O senhor tem uma obra de grande destaque na literatura infantojuvenil, fundamental para a formação de leitores. Quais são suas inspirações para se dedicar a esse público?

Escrevo esses livros como se estivesse escrevendo qualquer um dos outros. Tem professores que dizem que tem de tomar cuidado com a linguagem para crianças. Tudo bobagem. Eu tinha uma professora que dizia que, se a criança não entender, pergunta pra alguém o que é a palavra, aprende a perguntar. No fundo, os meus livros infantis são memórias que eu trabalho e atualizo. “O Menino que Vendia Palavras” é um livro que pegou, ganhou o Jabuti e virou até peça de teatro. Outro que também ganhou o Jabuti, “Os Olhos Cegos dos Cavalos Loucos” é sobre o meu avô, a relação de um neto com seu avô. Eu fiz uma sacanagem com meu avô, perdi todas as bolinhas que ele guardava, que eram os olhos dos cavalos de um carrossel, e ele ficou muito triste. Minha forma de pedir perdão, porque ele não queria tocar no assunto comigo, foi escrever o livro. Eu dia, eu estava em um colégio aqui em São Paulo que tinha adotado o livro. Os professores perguntaram aos alunos como iriam trabalhar o livro. A ideia foi: “E se a gente entrevistar nossos avós? Não sabemos nada da vida deles". E teve uma feira com a exibição de vídeos e trabalhos escritos. Eu fui, os avós estavam lá e os netos diziam que tinham descoberto uma pessoa muito interessante na vida deles. Fico contente com isso. Por outro lado, escrevi um livro que se chama “O Menino que não Teve Medo do Medo” e um dia fui numa escola rural no interior de Goiás. Um menino virou para mim e disse: “O seu livro não tem fim, o senhor não sabe fazer fim”. Aí eu percebi que tinha feito um livro sem final. Os meninos vão procurar cachorros loucos, que não existiam, porque eram invenção dos pais para as crianças não irem para a rua. Não descobrem nada e voltam para casa. Percebi que você tem de fazer um final, ou não, mas que a pessoa entenda o porquê. Foi uma lição. Eu gosto destas coisas.

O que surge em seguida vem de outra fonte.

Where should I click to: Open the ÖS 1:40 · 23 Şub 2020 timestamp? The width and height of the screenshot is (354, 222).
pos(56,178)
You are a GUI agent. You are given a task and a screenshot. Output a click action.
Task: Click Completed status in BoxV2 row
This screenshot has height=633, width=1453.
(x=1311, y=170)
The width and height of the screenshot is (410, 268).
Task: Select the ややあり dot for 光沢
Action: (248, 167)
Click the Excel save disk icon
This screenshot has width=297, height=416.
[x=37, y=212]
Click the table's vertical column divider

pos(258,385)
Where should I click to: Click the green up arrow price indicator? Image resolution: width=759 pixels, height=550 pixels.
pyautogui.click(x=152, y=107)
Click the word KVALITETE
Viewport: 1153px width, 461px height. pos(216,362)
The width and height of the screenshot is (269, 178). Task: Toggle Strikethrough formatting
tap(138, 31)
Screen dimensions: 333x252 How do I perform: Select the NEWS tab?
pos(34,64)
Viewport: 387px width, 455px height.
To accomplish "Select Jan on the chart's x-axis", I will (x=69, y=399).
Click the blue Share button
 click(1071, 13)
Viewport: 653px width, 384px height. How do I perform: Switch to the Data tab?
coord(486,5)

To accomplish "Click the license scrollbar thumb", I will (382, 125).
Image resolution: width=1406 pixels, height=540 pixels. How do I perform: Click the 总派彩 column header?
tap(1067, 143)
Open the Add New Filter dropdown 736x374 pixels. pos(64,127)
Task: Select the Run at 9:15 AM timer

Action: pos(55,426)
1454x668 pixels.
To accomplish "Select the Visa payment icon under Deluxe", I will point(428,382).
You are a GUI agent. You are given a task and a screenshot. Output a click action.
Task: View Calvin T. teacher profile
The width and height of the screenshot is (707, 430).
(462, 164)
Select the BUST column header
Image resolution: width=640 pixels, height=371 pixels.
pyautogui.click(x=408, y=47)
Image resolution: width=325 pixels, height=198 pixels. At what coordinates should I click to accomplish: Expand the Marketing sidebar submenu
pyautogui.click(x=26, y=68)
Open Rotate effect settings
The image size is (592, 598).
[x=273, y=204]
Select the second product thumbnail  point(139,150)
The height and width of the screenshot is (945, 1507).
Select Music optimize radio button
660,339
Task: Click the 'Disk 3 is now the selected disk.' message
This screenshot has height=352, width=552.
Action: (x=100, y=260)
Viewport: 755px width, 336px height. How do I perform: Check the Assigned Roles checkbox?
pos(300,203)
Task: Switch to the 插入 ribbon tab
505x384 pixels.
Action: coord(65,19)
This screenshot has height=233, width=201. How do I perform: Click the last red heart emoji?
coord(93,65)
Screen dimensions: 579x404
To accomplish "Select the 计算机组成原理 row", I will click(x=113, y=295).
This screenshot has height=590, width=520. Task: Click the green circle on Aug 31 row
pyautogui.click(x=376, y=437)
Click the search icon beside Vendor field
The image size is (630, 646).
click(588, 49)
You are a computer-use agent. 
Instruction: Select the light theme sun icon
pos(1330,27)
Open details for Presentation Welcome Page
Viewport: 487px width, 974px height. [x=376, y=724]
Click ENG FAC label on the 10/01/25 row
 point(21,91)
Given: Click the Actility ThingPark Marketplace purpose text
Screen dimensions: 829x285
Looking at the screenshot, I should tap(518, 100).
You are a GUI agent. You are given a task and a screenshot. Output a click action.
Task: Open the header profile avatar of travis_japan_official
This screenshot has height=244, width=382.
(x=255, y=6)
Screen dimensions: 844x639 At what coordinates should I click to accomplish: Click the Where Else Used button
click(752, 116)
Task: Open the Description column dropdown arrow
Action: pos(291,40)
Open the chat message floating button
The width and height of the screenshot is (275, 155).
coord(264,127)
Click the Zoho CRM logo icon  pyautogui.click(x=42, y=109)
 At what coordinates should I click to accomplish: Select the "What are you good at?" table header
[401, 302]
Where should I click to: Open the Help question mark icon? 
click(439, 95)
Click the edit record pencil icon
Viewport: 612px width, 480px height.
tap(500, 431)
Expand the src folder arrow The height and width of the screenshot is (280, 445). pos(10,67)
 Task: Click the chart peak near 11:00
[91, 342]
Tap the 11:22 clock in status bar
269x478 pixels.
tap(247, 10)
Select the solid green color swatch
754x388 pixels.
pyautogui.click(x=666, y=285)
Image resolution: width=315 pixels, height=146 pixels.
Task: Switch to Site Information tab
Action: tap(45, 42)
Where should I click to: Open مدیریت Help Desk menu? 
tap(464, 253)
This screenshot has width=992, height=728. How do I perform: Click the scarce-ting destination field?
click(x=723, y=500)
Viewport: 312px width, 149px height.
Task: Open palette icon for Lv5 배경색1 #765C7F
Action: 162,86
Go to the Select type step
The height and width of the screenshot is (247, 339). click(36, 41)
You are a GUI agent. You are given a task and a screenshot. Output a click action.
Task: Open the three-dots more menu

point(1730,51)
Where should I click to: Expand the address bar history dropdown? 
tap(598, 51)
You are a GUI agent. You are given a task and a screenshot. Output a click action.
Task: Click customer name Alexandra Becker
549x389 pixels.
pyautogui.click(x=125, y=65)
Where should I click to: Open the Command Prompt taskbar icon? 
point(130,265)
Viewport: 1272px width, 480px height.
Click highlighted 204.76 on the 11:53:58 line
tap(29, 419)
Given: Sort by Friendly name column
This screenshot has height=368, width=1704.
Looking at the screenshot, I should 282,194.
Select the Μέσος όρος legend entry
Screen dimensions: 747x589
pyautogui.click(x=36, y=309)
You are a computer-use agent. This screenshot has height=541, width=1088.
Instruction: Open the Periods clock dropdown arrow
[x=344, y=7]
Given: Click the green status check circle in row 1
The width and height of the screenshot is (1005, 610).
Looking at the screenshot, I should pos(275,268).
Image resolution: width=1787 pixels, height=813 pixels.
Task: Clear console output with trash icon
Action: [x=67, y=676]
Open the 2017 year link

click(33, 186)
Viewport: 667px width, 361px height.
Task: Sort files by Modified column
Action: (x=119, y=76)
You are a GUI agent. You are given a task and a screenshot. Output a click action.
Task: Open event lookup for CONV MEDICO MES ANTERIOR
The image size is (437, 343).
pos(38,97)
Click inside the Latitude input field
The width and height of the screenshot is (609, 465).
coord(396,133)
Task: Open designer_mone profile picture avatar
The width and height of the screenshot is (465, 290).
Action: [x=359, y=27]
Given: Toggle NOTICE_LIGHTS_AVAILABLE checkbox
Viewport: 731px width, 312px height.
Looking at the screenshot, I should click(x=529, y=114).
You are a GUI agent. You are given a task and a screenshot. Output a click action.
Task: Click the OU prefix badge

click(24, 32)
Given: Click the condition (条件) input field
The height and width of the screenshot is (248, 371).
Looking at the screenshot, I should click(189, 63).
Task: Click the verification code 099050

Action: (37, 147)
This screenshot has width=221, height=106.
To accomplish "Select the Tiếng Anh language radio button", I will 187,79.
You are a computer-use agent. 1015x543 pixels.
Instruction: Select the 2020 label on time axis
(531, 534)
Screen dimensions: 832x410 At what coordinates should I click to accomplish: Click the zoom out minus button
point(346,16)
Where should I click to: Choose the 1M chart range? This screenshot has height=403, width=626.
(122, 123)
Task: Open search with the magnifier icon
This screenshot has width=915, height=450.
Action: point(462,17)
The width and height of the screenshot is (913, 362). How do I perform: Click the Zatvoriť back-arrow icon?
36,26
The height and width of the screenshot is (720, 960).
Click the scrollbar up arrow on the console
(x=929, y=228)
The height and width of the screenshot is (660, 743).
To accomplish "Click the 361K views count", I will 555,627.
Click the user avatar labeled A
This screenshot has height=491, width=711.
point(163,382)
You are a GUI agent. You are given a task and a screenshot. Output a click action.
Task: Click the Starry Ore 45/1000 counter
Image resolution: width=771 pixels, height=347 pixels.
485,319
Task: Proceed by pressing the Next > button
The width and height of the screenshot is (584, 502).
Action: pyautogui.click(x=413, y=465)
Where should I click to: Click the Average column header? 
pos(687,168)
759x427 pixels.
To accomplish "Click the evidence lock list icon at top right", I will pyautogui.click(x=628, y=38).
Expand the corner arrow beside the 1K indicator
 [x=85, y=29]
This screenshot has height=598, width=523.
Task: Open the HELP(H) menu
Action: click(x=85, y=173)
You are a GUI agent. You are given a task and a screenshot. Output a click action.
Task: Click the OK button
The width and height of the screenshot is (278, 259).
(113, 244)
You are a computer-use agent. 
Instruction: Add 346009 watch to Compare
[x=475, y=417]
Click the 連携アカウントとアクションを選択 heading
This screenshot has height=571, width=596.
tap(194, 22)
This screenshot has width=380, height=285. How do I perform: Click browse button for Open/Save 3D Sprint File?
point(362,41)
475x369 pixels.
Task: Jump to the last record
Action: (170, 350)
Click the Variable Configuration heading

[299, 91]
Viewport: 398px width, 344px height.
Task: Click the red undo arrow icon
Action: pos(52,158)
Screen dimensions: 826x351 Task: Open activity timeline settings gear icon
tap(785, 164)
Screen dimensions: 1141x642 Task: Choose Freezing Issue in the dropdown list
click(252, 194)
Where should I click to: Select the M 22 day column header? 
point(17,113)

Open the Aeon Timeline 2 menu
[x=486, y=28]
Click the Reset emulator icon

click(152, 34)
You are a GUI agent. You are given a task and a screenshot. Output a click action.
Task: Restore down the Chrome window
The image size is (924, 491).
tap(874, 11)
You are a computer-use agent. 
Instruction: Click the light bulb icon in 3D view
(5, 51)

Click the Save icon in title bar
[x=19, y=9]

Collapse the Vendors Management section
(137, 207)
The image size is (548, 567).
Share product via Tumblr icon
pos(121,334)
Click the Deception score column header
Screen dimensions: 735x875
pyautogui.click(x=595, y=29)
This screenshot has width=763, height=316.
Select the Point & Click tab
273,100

Que balanço o senhor faz do período de isolamento da pandemia? Quais novos hábitos adquiriu e gostaria de manter?

Eu trabalhei muito com a minha solidão. Eu e minha mulher trabalhamos bem como a nossa solidão, sentindo muitas vezes angústia e ansiedade, mas passando por cima. Aprendemos a nos comportar juntos um do outro, a nos respeitar mais, a nos gostar mais. No meu novo livro tem dois personagens. A mulher reclama pro marido sobre uma cueca largada no meio da sala. Ele responde que ninguém vai ver porque estão só os dois em casa. São essas pequenas coisas, de repente a casa vira um lixo se você não tomar cuidado. E tem uma coisa curiosa que percebi viajando agora. A educação do povo brasileiro ainda é precária. Quando os aviões pousam, vem uma ordem do comandante para ninguém se levantar, que é proibido, vão todos sair fileira por fileira. Seria uma maravilha ser sempre assim, porque é aquela loucura quando um avião para e todo mundo levanta, empurra, bate a sacola na sua cabeça, tem cara que vai buscar a mala lá no fundo. As pessoas têm de aprender a esperar. Mas vejo que ainda tem esses desesperados. Seria maravilhoso se continuasse essa ordem na saída do avião. E sai mais depressa. Descobri isso nas viagens agora. Foi uma grande conquista.